In my own research I could find that AgentTesla is one of those malware which steal and transmit/disclose user info and as well as acts as gateway for ransomware. It is a .NET-based malware.
Microsoft says that "Windows Defender Antivirus detects and removes this threat.". Nonetheless, I have done my best to find and remove it but I was not successful. I have employed:
Windows Defender, which has been run in quick, full, custom (c:\ only) & offline modes;
Microsoft Safety Scanner;
Linux: clamav (from Cisco), running twice with and without the extra unofficial malware signatures;
Bootable Rescue Disks (.iso) from Norton, Trend Micro and Avira.
Windows-based tools Norton Power Eraser and Trend Micro tool.
As I have aforementioned, none of them have found it (okay, it may have been indeed removed).
I would like to know if those notifications could be some sort of false positive.

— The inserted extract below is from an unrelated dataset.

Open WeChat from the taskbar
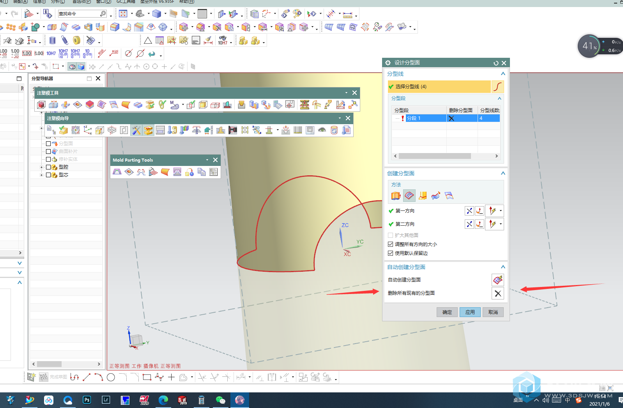This screenshot has height=408, width=623. [221, 400]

I have never received what seems to be a false positive notification from Microsoft Defender. It have to admit it has startled me. Moreover, may I render this machine as clean?
As usual, all signatures / virus intelligence were updated before scanning.
Thank you,
Sandro
References:
https://krebsonsecurity.com/2018/10/who-is-agent-tesla/
https://www.fortinet.com/blog/threat-research/analysis-of-new-agent-tesla-spyware-variant
Nov 12 2020 12:18 PM
Jan 08 2021 06:00 PM - edited Jan 08 2021 06:10 PM
After all this time, my educated guess is that Windows Defender has blocked the malware/threat via its capability of scan incoming network data - the same as other antivirus/firewall bundles do. Therefore, the infection was put aside (and destroyed) before it has reached its final destination e.g., Edge.
And since it was destroyed, this is the reason why I could not find it, no matter how hard I have tried.
And thanks @Cymon_Skinner but there was nothing useful at that location on event log by time I wrote my initial message in September/20 - quite strange, wasn't it? It was the very first place I looked.